REPUBLIKA.CO.ID, YOGYAKARTA -- Ketua Umum Pimpinan Pusat Muhammadiyah Haedar Nashir menilai, silaturahim merupakan suatu bentuk budaya yang perlu disebarluaskan di Tanah Air. Tidak hanya dengan latar belakang agama, tetapi juga sosial kemasyarakatan.
Menurut dia, Islam mengajarkan, makna silaturahim secara khusus ialah mempertautkan atau menjadikan antarorang kembali bersaudara. Silaturahim berarti mencari persamaan di atas perbedaan. Apalagi, seluruh umat manusia berasal dari sumber yang sama, yakni sebagai keturunan Nabi Adam AS.
"Jadi, silaturahim bukan mempertautkan hubungan yang biasa. Silaturahim yang lebih mendalam menghubungkan persaudaraan yang terputus," kata Haedar nasir di Kantor PP Muhammadiyah beberapa waktu lalu.

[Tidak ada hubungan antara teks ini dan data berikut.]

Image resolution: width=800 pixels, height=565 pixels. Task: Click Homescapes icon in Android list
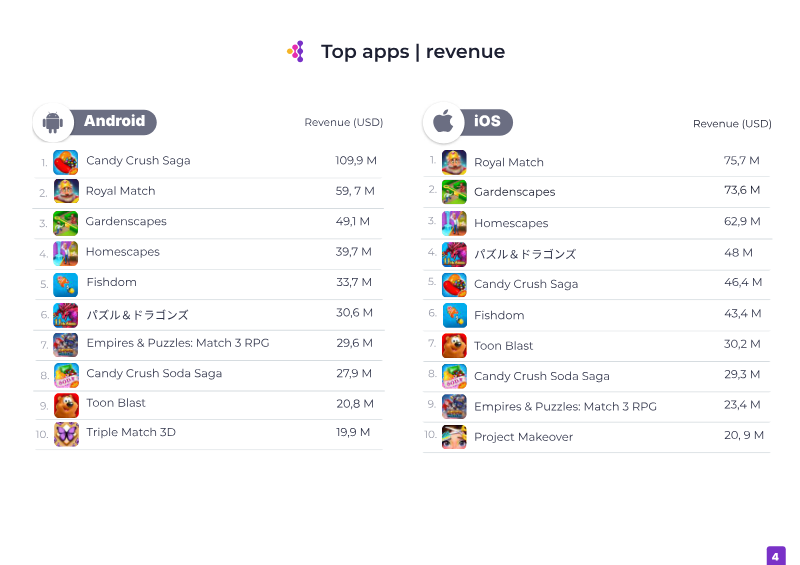tap(66, 254)
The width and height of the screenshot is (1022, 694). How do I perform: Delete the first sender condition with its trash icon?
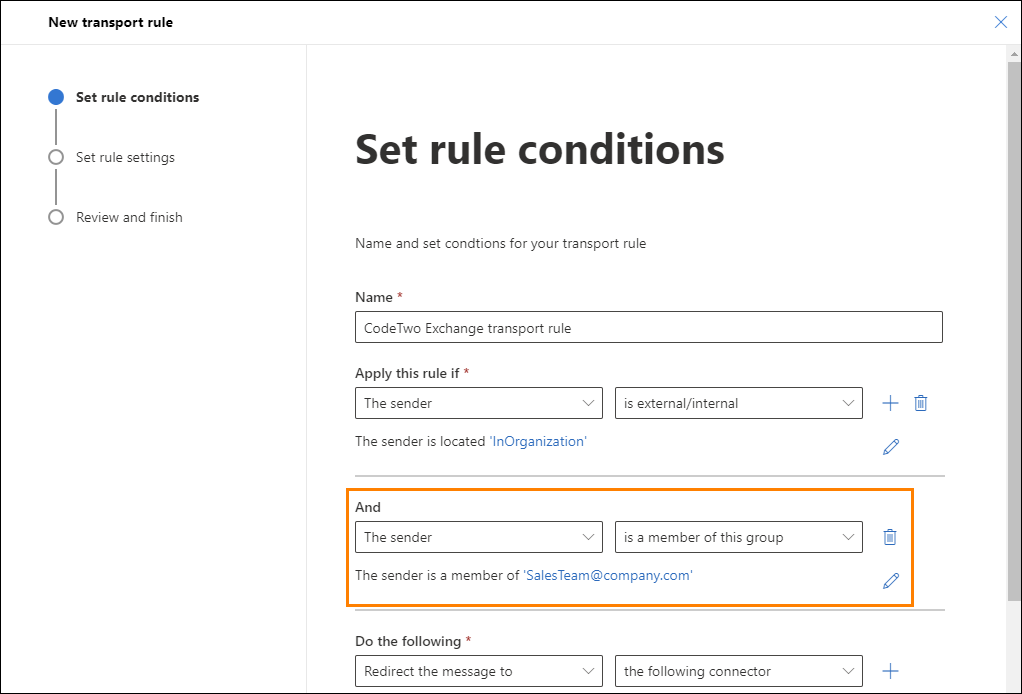point(920,403)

Dia mengakui, alasan terputus hubungan persaudaraan bisa bermacam-macam. Bagaimanapun, meruncingnya perbedaan terjadi tidak lain karena dorongan hawa nafsu. Artinya, masing-masing kubu cenderung menjadikan hawa nafsu itu pusat dalam diri.

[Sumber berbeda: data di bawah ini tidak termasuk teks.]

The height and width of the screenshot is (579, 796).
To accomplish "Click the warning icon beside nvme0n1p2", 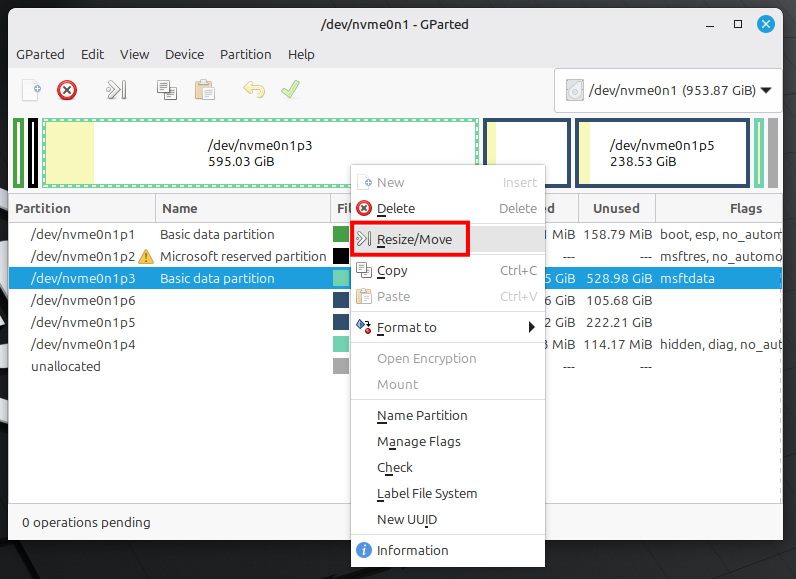I will click(x=146, y=257).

Dalam kehidupan sehari-hari, banyak orang yang cenderung berlebihan. Misalnya, seseorang tidak suka dengan orang lain. Ketidaksukaannya itu sedemikian ekstrem sehingga menganggap apa-apa yang dilakukan orang lain itu salah.

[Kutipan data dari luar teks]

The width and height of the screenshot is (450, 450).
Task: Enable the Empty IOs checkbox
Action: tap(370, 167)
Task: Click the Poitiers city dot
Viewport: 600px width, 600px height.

Sebaliknya, ada pula kecenderungan terlalu fanatik dalam menyukai seseorang. Apa-apa yang dilakukan orang itu menjadi benar di matanya.
Karena itu, Haedar menekankan, silaturahim adalah perkara yang tidak mudah. Apalagi dalam konteks kebangsaan. Menurut dia, saat ini ada banyak hal yang tercerabut dari tubuh kolektif bangsa Indonesia sehingga saat terjadi konflik sulit kembali pulih.
"Sehingga, penting menautkan kembali hubungan-hubungan dalam kehidupan, dan mewujudkan itu kekuatan spiritual tetap penting dalam kehidupan berbangsa," ujar Haedar.